Ora gli aiuti vanno certificati

Parte l’autodichiarazione da presentare all’Agenzia delle Entrate
Aiuti Covid, arriva l’autodichiarazione. Un nuovo adempimento per chi ha ricevuto indennizzi o sostegni in forma di esenzioni fiscali, crediti d'imposta e contributi diretti, durante la pandemia. Sarà necessario inoltrare all’Agenzia delle entrate un modello con la autodichiarazione di quanto percepito e in caso di sforamento dei massimali di aiuto fissati dalla commissione Ue, dovrà essere previsto, dall’Agenzia, un percorso di restituzione delle quote percepite in eccesso. Nella restituzione dovranno essere conteggiati anche gli interessi maturati.
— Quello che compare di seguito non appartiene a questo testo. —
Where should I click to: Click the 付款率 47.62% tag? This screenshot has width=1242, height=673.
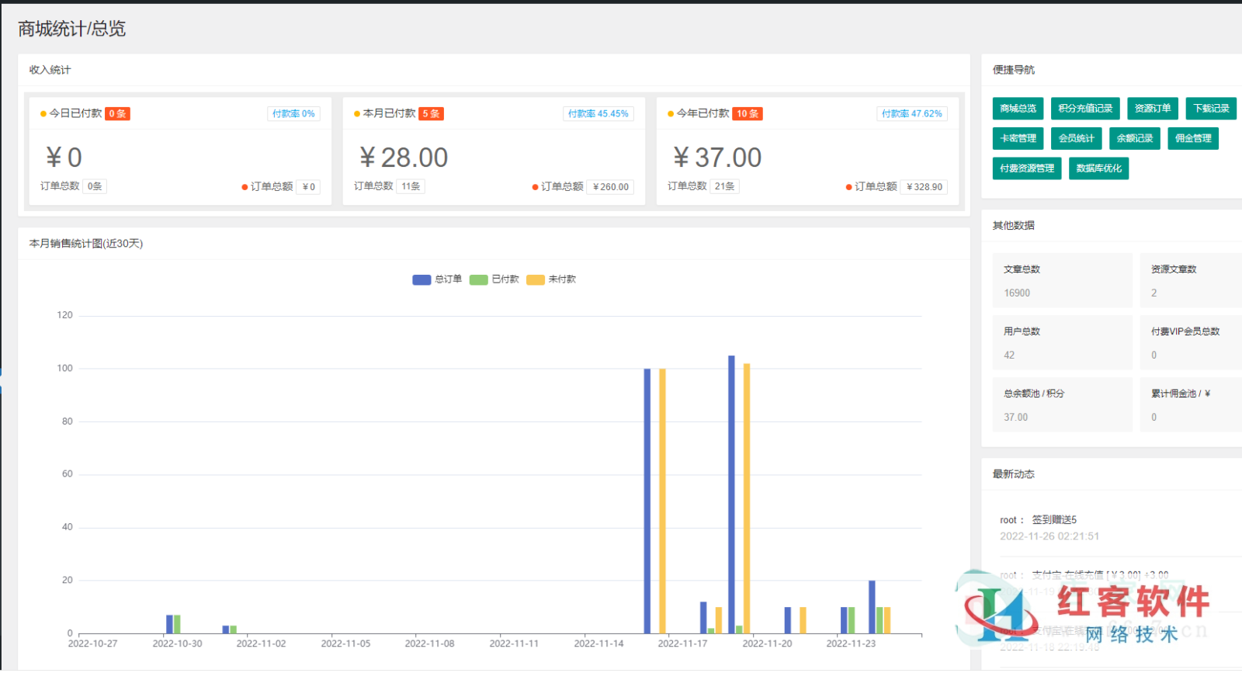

Nella dichiarazione sostitutiva di atto di notorietà si deve specificare che l'importo complessivo degli aiuti fruiti non supera i massimali previsti, tenuto conto delle relazioni di controllo tra imprese rilevanti ai fini della definizione di “impresa unica” utilizzata in materia di aiuti di Stato. I massimali sono: 800mila euro per impresa unica per gli aiuti ricevuti dal 19 marzo 2020 al 27 gennaio 2021; 3 milioni di euro per impresa unica, per gli aiuti dal 13 ottobre 2020 al 27 gennaio 2021; 10 milioni di euro per impresa unica, per gli aiuti dal 28 gennaio 2021 al 31 dicembre 2021. Il beneficiario dovrà indicare che nel periodo di riferimento individuato come rilevante per la spettanza della singola misura (periodo compreso tra il 1° marzo 2020 e il 31 dicembre 2021, ovvero un periodo ammissibile di almeno un mese comunque compreso tra il 1° marzo 2020 e il 31 dicembre 2021), l’ammontare complessivo del fatturato e dei corrispettivi registrati è inferiore di almeno il 30% rispetto al corrispondente periodo del 2019 e che l’importo dell’aiuto richiesto non supera il 70% (90% per le micro e piccole imprese) dei costi fissi non coperti sostenuti nel predetto periodo di riferimento.